**SUPPLIED RECORDS:**
########
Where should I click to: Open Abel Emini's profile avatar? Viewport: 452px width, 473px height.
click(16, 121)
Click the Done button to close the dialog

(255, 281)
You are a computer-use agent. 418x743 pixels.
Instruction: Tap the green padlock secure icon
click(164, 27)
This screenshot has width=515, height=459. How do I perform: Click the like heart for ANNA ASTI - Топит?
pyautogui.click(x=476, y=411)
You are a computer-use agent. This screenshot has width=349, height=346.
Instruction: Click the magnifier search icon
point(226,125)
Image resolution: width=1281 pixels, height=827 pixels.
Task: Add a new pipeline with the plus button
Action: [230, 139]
########
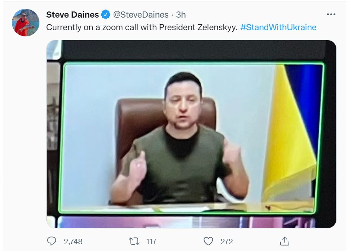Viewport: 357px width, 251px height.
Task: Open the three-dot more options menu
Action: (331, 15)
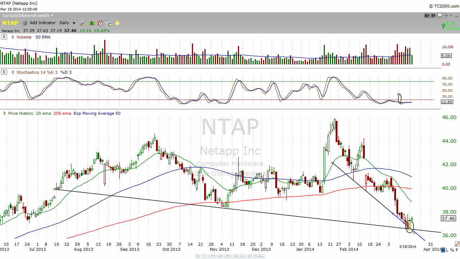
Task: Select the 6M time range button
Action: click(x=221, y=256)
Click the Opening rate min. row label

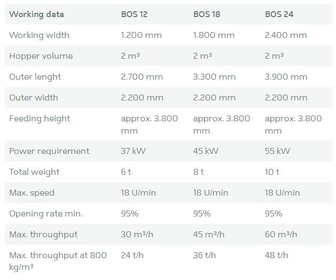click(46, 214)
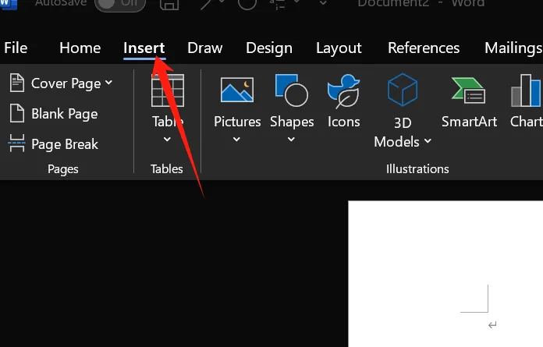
########
**EXERCISE DESCRIPTION:** The number of lines in the listing above that contain "computer" is all that should be stated.

**TASK OUTPUT:** 2